Karl whipped his head around, his hands finally falling as he stared into Marie’s face. “What?” he croaked. “What’s wrong with the—”
Marie held up a hand to quell his fear. “The baby’s fine!” she said, squeezing his arm to accentuate her point. “The baby’s fine,” she said again, new tears filling her eyes. “And she’s beautiful. Karl, your baby girl is beautiful. . . .”
The young man, barely more than a boy himself, nodded.
“Karl . . .” Marie hesitated. “Karl, she made me promise. Elise made me promise that . . .” She hesitated again, unwilling to cause the grieving young man any more pain, but determined to stand up for her friend’s last wishes.
“What?” Weariness muffled the word.
“She made me promise not to give them the baby. Not to let them take her.”
Karl stared at her, eyebrows drawn. “What . . . ?”
“When we were driving here—she made me promise that I wouldn’t let the Germans take her baby and place it in some Nazi home somewhere to be raised like . . . like . . .”
“Me? That’s what you mean, right? To be raised like me?”
She shook her head, flustered. “No. No, Karl. She never considered you a Nazi. You were . . . You were the man she lov
ed. But she didn’t want her baby to be raised by strangers. I think she wanted her raised by someone who knew her mother, and—”
“My daughter is a child of the Führer. She was conceived for him and she will be raised by him.”
“Karl . . .”
“No!” he yelled, pointing his finger at Marie. “My daughter will be raised as I was. She will be raised by a good German family and will grow up to understand that only the powerful—”
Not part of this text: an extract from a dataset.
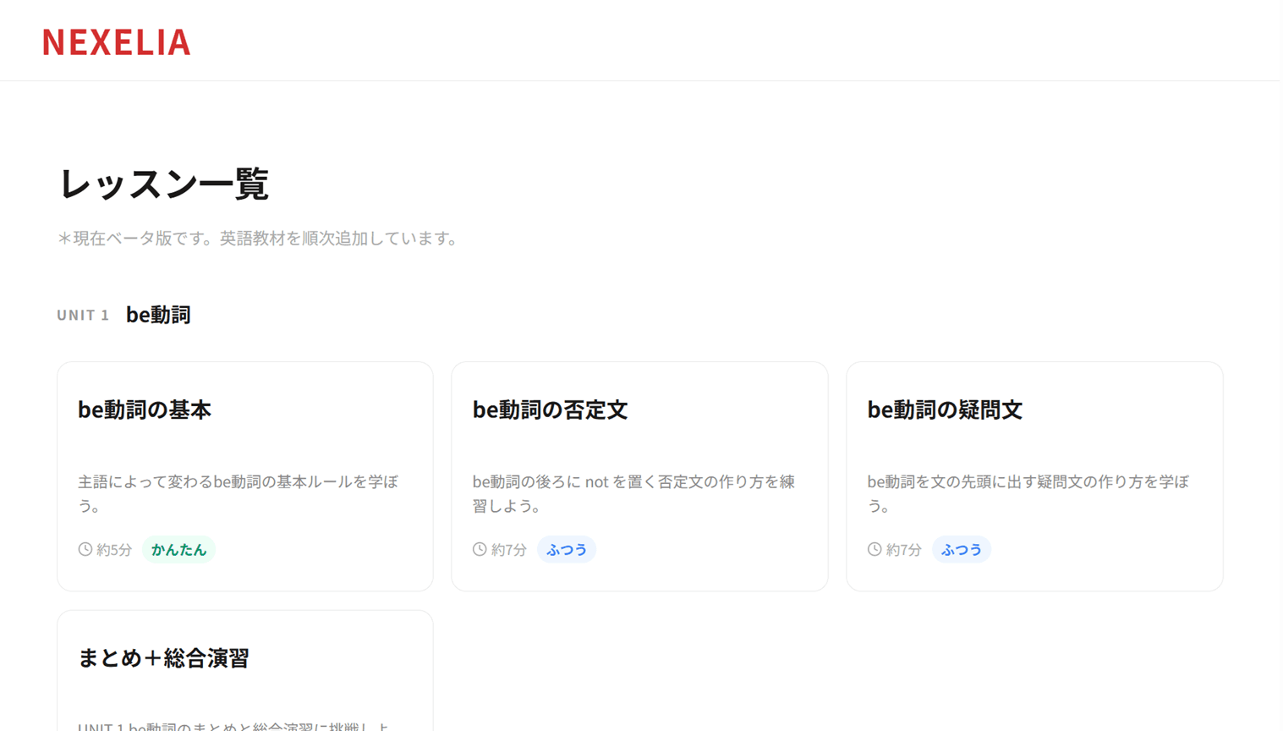Viewport: 1283px width, 731px height.
Task: Click the 約7分 label on be動詞の疑問文
Action: tap(904, 548)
“Karl!” The ferocity with which she said the word stopped him short. “Elise is dead!” she cried. “Elise is dead! Do you understand that? It doesn’t matter what you think—what matters is what she wanted before she died giving birth to your child!”
Stunned, Karl stammered, “But . . . she knew why we were having it.”
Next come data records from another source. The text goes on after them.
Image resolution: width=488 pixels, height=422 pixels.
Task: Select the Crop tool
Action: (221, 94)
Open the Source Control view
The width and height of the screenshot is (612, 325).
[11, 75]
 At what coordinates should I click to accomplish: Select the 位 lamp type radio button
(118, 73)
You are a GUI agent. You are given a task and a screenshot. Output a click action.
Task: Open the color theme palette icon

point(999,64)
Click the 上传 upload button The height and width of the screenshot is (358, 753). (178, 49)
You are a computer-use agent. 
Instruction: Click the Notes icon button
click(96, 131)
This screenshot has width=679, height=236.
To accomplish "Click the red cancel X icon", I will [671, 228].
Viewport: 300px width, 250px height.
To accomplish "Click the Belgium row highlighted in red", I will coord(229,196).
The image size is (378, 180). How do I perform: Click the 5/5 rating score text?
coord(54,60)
Marie leveled a disgusted look at him and threw up her hands. “Do you really believe that? Karl, do you really believe that Elise was having this baby for the Reich? She was having it for you! She was having it because she loved you and wanted that love to produce something beautiful. She might have played along with your loyalty to Hitler and your desire to give this child over to him for a while, but I assure you that the woman who rode in that truck with me yesterday had only one thing on her mind, and that was saving her daughter.” She let the words sink in before adding, “We’ve got to do that now. You and me. We’ve got to get your baby girl out of the castle before she’s shipped off to some halfway home with the rest of them.”
Karl hadn’t moved since the beginning of her diatribe. He seemed torn between anger, surrender, and grief. The emotional tug-of-war was imprinted in the dark shadows under his eyes and the creases in his forehead. “She’s a child of the Reich,” he said, the conviction he’d shown earlier gone from his voice. “She’s . . .”
“She’s Elise’s baby,” Marie finished for him.“You’ve got to help me, Karl.” When he didn’t move or answer, she said his name loudly enough to cause the horse to whinny. “Karl!”
He shook his head as if to clear it and covered his face with his hands again, running them up into his hair as he threw back his head and growled at the stall’s ceiling. “Fine,” he finally said. He turned his head against the stone wall to look at Marie, defeat in his gaze. “Fine. I’ll help you.”